The molecules are excited by a laser through the microscope objective and their fluorescence is collected by the same objective and focused through a pinhole and filters onto detectors with single photon sensitivity.
The intensity of the fluorescence which reaches the detectors depends on the number of molecules present in the focus at each moment.
Intensity Fluctuations due to Diffusion
In the graphics the blue circle indicates the border of the sample volume. The small dots are dye molecules moving randomly through the solution (brownian motion). When they enter the sample volume they are excited and emit fluorescence light. On the right the total registered light intensity is indicated versus time. It is proportional to the number of molecules (N) emitting light at a time. With only a few molecules in the sample volume strong fluctuations of the light intensity is observed, which is due to the entrance or exit of single molecules into the focus: every molecule counts. The lower the number of molecules, the higher the amplitude of the fluctuation.
The characteristic time of the fluctuation in the light intensity depends on the average time the molecules stay in the sample volume. Small molecules diffuse fast, stay only a short time in the focus and provoke thus fast fluctuations (upper graphics). On the contrary, big and heavy molecules (or aggregates) are slow, stay a longer time in the sample volume and induce only slow changes in the light intensity.
The characteristic time of the intensity fluctuations reveals diffusional properties of the fluorescent particles.
Summarizing, the process is the following:
- molecular diffusion provokes fluctuations in the number of fluorescent molecules in the sample volume
- the number fluctuations induce characteristic fluctuations in the observed fluorescence intensity
- the autocorrelation function of the intensity fluctuations reveals microscopic properties:
-> the amplitude gives the mean number of dye molecules N in the sample volume
-> the drop of the correlation gives the mean diffusion time (transit time) of the molecules through the sample volume.

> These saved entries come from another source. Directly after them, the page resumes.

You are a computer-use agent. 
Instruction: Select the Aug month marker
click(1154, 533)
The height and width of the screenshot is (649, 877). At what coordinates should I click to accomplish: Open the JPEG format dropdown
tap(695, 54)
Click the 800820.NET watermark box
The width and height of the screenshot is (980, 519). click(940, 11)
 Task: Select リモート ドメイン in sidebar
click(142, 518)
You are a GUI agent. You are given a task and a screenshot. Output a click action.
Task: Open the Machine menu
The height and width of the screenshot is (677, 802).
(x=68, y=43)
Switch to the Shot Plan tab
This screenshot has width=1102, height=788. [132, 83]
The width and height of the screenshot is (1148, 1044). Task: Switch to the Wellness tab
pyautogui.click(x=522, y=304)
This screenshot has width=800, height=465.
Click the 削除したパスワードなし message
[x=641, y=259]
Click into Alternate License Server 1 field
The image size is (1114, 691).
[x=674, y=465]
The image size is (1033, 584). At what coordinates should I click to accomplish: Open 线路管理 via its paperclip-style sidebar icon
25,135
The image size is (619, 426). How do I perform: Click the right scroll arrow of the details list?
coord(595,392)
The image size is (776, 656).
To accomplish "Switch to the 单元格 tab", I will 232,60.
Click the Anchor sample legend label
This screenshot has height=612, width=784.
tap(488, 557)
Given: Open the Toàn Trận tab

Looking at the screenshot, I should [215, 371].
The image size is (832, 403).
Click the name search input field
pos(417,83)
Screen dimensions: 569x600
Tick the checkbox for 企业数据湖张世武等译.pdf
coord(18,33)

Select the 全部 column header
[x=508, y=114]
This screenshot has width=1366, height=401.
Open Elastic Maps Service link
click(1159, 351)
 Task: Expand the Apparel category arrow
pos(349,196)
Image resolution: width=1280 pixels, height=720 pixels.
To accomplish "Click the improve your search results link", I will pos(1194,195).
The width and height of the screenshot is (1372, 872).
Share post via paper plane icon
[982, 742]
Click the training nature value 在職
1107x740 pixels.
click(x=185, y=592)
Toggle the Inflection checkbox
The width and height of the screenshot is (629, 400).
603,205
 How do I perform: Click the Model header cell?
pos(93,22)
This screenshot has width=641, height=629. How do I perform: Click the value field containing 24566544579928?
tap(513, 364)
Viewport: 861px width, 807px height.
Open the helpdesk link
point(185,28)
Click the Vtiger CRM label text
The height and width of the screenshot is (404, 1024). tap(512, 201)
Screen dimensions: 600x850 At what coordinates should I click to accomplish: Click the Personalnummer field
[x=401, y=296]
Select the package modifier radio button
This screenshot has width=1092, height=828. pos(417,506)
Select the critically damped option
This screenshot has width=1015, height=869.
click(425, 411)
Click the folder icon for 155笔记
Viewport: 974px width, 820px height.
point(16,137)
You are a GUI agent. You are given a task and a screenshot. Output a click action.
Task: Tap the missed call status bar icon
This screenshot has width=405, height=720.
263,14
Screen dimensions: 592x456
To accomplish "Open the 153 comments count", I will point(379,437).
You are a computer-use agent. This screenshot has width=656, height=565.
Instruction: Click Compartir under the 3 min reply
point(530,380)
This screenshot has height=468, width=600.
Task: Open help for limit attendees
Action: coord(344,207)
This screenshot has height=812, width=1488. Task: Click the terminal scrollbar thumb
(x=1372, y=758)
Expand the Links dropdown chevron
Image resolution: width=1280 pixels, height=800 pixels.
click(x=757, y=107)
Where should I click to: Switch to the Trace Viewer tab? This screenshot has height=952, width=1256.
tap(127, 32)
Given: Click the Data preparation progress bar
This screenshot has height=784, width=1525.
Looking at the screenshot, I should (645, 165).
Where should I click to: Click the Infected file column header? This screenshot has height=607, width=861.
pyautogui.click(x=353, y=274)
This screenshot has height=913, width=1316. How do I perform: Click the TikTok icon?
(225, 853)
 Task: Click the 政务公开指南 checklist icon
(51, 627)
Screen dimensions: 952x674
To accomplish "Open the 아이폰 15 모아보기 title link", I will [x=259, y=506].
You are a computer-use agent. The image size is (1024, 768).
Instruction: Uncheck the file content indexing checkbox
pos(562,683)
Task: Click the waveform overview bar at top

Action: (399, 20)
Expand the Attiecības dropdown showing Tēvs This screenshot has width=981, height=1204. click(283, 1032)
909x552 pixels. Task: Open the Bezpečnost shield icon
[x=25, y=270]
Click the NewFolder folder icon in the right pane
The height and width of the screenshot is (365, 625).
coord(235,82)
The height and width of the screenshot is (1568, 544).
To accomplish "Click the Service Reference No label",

With the calibrated dimension of the sample volume the diffusion coefficient of the molecules can be calculated
Fast Dynamics
The transit of the dye molecule through the sample volume takes typically 100 us for small dye molecules and 1-10 ms for big particles, such as micelles or liposomes. During this transit the dye may suffer different fast dynamic processes which modulate the emitted fluorescence intensity in a characteristic way (blinking, flickering). These may be processes such as the transition to dark triplet states, reversible reactions or dynamic association-dissociation to a host molecule. These processes introduce additional shoulders (terms) in the correlation function at short timescales. Their analysis allows one to determine the relaxation rate constant of the processes.